- Your task
Would you please give all the lines below again, exactly as they stand?

- Data records
────────

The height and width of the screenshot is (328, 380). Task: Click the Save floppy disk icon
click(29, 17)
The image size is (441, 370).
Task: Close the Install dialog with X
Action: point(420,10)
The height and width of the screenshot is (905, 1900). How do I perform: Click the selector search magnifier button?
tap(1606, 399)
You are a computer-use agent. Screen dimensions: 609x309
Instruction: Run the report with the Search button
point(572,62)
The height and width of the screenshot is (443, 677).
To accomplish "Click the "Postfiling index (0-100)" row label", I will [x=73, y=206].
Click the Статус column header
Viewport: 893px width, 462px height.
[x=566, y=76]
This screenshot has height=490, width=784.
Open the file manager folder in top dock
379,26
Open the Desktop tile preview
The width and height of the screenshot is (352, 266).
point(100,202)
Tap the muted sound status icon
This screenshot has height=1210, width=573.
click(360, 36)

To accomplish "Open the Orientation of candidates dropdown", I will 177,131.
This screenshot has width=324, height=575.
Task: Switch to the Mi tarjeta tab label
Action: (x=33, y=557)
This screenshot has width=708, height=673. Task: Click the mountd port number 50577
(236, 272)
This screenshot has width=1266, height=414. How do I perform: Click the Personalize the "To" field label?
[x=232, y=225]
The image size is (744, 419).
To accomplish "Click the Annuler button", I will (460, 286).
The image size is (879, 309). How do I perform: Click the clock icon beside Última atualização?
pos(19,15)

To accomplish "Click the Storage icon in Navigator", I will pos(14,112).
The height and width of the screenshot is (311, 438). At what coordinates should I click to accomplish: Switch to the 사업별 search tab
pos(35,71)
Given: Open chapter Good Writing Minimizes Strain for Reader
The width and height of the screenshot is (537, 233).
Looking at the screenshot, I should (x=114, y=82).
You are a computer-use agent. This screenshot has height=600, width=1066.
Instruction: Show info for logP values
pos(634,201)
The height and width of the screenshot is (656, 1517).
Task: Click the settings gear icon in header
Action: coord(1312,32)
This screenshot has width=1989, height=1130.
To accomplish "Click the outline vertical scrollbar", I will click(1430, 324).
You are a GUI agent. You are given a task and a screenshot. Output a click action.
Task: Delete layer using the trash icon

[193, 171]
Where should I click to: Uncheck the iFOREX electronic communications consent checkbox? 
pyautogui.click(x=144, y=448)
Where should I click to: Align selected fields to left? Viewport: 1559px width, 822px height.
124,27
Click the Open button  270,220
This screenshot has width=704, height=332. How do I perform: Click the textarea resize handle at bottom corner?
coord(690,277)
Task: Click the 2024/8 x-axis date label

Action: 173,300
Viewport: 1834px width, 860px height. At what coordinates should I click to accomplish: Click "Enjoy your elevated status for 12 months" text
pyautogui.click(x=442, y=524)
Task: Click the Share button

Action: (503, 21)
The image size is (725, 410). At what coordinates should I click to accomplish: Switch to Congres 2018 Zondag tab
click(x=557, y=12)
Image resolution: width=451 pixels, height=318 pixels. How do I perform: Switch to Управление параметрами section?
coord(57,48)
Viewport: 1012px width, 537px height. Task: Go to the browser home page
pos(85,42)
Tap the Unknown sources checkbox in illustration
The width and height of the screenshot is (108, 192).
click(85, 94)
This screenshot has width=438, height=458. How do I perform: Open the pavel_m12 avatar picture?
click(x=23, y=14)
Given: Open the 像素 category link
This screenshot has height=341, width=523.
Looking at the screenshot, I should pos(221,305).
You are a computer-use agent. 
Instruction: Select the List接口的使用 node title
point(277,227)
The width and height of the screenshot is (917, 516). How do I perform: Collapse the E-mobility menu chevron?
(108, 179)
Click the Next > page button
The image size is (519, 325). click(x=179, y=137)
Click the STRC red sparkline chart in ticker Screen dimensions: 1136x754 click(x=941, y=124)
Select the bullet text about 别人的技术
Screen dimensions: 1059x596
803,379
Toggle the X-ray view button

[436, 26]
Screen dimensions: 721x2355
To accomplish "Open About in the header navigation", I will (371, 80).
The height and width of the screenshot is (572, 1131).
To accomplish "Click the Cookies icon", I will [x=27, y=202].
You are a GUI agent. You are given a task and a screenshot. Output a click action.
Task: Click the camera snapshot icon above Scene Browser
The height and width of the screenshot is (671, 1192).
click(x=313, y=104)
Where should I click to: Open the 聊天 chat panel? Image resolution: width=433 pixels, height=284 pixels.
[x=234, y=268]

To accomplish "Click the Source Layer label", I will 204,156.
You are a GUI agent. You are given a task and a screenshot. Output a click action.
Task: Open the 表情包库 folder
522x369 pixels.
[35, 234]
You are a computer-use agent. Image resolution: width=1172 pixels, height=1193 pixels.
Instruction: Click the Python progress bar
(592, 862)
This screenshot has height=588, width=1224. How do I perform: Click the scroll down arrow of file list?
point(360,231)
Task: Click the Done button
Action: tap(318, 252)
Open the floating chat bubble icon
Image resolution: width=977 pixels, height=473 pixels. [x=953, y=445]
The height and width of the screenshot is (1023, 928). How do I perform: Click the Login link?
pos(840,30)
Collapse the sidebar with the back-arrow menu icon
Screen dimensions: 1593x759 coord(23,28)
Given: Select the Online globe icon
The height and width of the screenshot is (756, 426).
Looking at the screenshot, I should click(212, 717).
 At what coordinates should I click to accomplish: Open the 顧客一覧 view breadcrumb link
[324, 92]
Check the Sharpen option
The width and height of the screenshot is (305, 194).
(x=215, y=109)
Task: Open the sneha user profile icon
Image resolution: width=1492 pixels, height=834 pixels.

────────

- Completed exercise
The height and width of the screenshot is (328, 380). Task: Click the Save floppy disk icon
click(29, 17)
The image size is (441, 370).
Task: Close the Install dialog with X
Action: point(420,10)
The height and width of the screenshot is (905, 1900). How do I perform: Click the selector search magnifier button?
tap(1606, 399)
You are a computer-use agent. Screen dimensions: 609x309
Instruction: Run the report with the Search button
point(572,62)
The height and width of the screenshot is (443, 677).
To accomplish "Click the "Postfiling index (0-100)" row label", I will [x=73, y=206].
Click the Статус column header
Viewport: 893px width, 462px height.
[x=566, y=76]
This screenshot has height=490, width=784.
Open the file manager folder in top dock
379,26
Open the Desktop tile preview
The width and height of the screenshot is (352, 266).
point(100,202)
Tap the muted sound status icon
This screenshot has height=1210, width=573.
click(360, 36)

To accomplish "Open the Orientation of candidates dropdown", I will 177,131.
This screenshot has width=324, height=575.
Task: Switch to the Mi tarjeta tab label
Action: (x=33, y=557)
This screenshot has width=708, height=673. Task: Click the mountd port number 50577
(236, 272)
This screenshot has width=1266, height=414. How do I perform: Click the Personalize the "To" field label?
[x=232, y=225]
The image size is (744, 419).
To accomplish "Click the Annuler button", I will (460, 286).
The image size is (879, 309). How do I perform: Click the clock icon beside Última atualização?
pos(19,15)

To accomplish "Click the Storage icon in Navigator", I will pos(14,112).
The height and width of the screenshot is (311, 438). At what coordinates should I click to accomplish: Switch to the 사업별 search tab
pos(35,71)
Given: Open chapter Good Writing Minimizes Strain for Reader
The width and height of the screenshot is (537, 233).
Looking at the screenshot, I should (x=114, y=82).
You are a computer-use agent. This screenshot has height=600, width=1066.
Instruction: Show info for logP values
pos(634,201)
The height and width of the screenshot is (656, 1517).
Task: Click the settings gear icon in header
Action: coord(1312,32)
This screenshot has width=1989, height=1130.
To accomplish "Click the outline vertical scrollbar", I will click(1430, 324).
You are a GUI agent. You are given a task and a screenshot. Output a click action.
Task: Delete layer using the trash icon

[193, 171]
Where should I click to: Uncheck the iFOREX electronic communications consent checkbox? 
pyautogui.click(x=144, y=448)
Where should I click to: Align selected fields to left? Viewport: 1559px width, 822px height.
124,27
Click the Open button  270,220
This screenshot has width=704, height=332. How do I perform: Click the textarea resize handle at bottom corner?
coord(690,277)
Task: Click the 2024/8 x-axis date label

Action: 173,300
Viewport: 1834px width, 860px height. At what coordinates should I click to accomplish: Click "Enjoy your elevated status for 12 months" text
pyautogui.click(x=442, y=524)
Task: Click the Share button

Action: (503, 21)
The image size is (725, 410). At what coordinates should I click to accomplish: Switch to Congres 2018 Zondag tab
click(x=557, y=12)
Image resolution: width=451 pixels, height=318 pixels. How do I perform: Switch to Управление параметрами section?
coord(57,48)
Viewport: 1012px width, 537px height. Task: Go to the browser home page
pos(85,42)
Tap the Unknown sources checkbox in illustration
The width and height of the screenshot is (108, 192).
click(85, 94)
This screenshot has width=438, height=458. How do I perform: Open the pavel_m12 avatar picture?
click(x=23, y=14)
Given: Open the 像素 category link
This screenshot has height=341, width=523.
Looking at the screenshot, I should pos(221,305).
You are a computer-use agent. 
Instruction: Select the List接口的使用 node title
point(277,227)
The width and height of the screenshot is (917, 516). How do I perform: Collapse the E-mobility menu chevron?
(108, 179)
Click the Next > page button
The image size is (519, 325). click(x=179, y=137)
Click the STRC red sparkline chart in ticker Screen dimensions: 1136x754 click(x=941, y=124)
Select the bullet text about 别人的技术
Screen dimensions: 1059x596
803,379
Toggle the X-ray view button

[436, 26]
Screen dimensions: 721x2355
To accomplish "Open About in the header navigation", I will (371, 80).
The height and width of the screenshot is (572, 1131).
To accomplish "Click the Cookies icon", I will [x=27, y=202].
You are a GUI agent. You are given a task and a screenshot. Output a click action.
Task: Click the camera snapshot icon above Scene Browser
The height and width of the screenshot is (671, 1192).
click(x=313, y=104)
Where should I click to: Open the 聊天 chat panel? Image resolution: width=433 pixels, height=284 pixels.
[x=234, y=268]

To accomplish "Click the Source Layer label", I will 204,156.
You are a GUI agent. You are given a task and a screenshot. Output a click action.
Task: Open the 表情包库 folder
522x369 pixels.
[35, 234]
You are a computer-use agent. Image resolution: width=1172 pixels, height=1193 pixels.
Instruction: Click the Python progress bar
(592, 862)
This screenshot has height=588, width=1224. How do I perform: Click the scroll down arrow of file list?
point(360,231)
Task: Click the Done button
Action: tap(318, 252)
Open the floating chat bubble icon
Image resolution: width=977 pixels, height=473 pixels. [x=953, y=445]
The height and width of the screenshot is (1023, 928). How do I perform: Click the Login link?
pos(840,30)
Collapse the sidebar with the back-arrow menu icon
Screen dimensions: 1593x759 coord(23,28)
Given: Select the Online globe icon
The height and width of the screenshot is (756, 426).
Looking at the screenshot, I should click(212, 717).
 At what coordinates should I click to accomplish: Open the 顧客一覧 view breadcrumb link
[324, 92]
Check the Sharpen option
The width and height of the screenshot is (305, 194).
(x=215, y=109)
Task: Open the sneha user profile icon
Image resolution: width=1492 pixels, height=834 pixels.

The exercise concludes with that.